Your assignment
Begin the copy at the line that contains "Image resolution: width=334", end it at the last line of the entries below, keep every word exact, and include no pictures.

Records supplied
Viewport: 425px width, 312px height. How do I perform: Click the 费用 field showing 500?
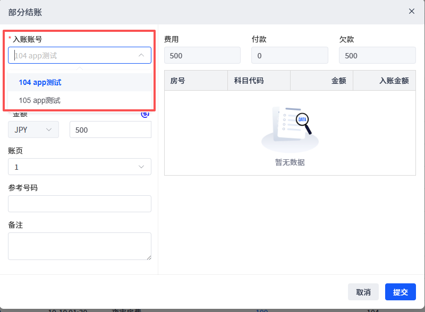pos(202,56)
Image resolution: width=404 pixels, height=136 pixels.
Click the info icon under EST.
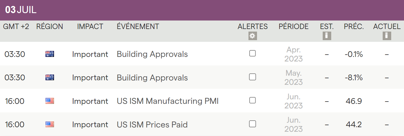pyautogui.click(x=327, y=36)
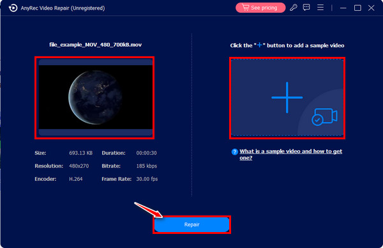
Task: Click the 00:00:30 duration value
Action: (x=147, y=153)

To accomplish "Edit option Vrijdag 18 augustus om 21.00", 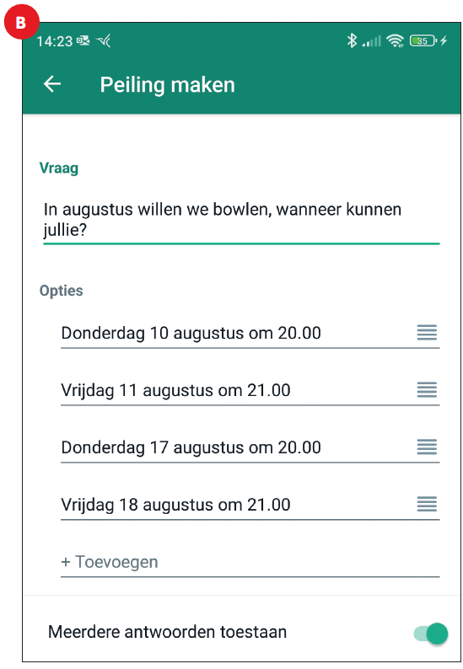I will point(238,505).
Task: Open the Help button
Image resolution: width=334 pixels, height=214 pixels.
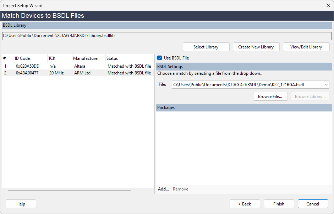Action: [x=21, y=204]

Finished exercise
Image resolution: width=334 pixels, height=214 pixels.
Action: [x=21, y=204]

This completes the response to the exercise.